BEGIN Data shown
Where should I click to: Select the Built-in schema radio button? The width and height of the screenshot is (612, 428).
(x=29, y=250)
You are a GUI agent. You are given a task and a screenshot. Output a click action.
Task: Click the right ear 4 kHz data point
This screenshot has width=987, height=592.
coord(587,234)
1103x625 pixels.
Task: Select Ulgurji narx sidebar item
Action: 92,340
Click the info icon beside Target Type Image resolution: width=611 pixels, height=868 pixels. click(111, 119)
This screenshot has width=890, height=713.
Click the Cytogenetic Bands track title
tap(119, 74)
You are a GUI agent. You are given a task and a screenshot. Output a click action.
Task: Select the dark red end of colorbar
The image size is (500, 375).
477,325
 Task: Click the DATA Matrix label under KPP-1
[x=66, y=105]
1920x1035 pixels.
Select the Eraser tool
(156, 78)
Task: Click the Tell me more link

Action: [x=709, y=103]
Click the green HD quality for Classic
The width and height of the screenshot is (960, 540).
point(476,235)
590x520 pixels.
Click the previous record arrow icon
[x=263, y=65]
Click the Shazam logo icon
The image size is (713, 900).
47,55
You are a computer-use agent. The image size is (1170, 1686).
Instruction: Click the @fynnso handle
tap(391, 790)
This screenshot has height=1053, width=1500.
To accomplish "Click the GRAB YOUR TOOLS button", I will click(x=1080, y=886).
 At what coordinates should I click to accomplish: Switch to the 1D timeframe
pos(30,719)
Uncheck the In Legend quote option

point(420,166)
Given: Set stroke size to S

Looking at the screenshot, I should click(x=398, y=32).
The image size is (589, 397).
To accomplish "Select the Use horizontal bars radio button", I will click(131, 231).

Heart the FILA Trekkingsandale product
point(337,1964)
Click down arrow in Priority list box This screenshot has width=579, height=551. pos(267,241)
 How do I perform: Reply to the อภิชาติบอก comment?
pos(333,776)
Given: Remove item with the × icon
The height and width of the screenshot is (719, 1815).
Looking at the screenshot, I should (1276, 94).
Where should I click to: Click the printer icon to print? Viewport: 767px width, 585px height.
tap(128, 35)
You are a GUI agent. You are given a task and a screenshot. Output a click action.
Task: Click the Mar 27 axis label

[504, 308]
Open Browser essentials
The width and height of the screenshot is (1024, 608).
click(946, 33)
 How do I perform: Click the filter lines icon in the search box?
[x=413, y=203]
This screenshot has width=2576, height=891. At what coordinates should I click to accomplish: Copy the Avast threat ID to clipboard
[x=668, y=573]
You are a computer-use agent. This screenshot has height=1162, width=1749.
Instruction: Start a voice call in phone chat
END Data shown
# Directions for this task
Every line in the data above that contains the word "computer" should be copied.

# Reply to the task
You are a computer-use agent. The image size is (1170, 1686).
You are a computer-use agent. This screenshot has height=1162, width=1749.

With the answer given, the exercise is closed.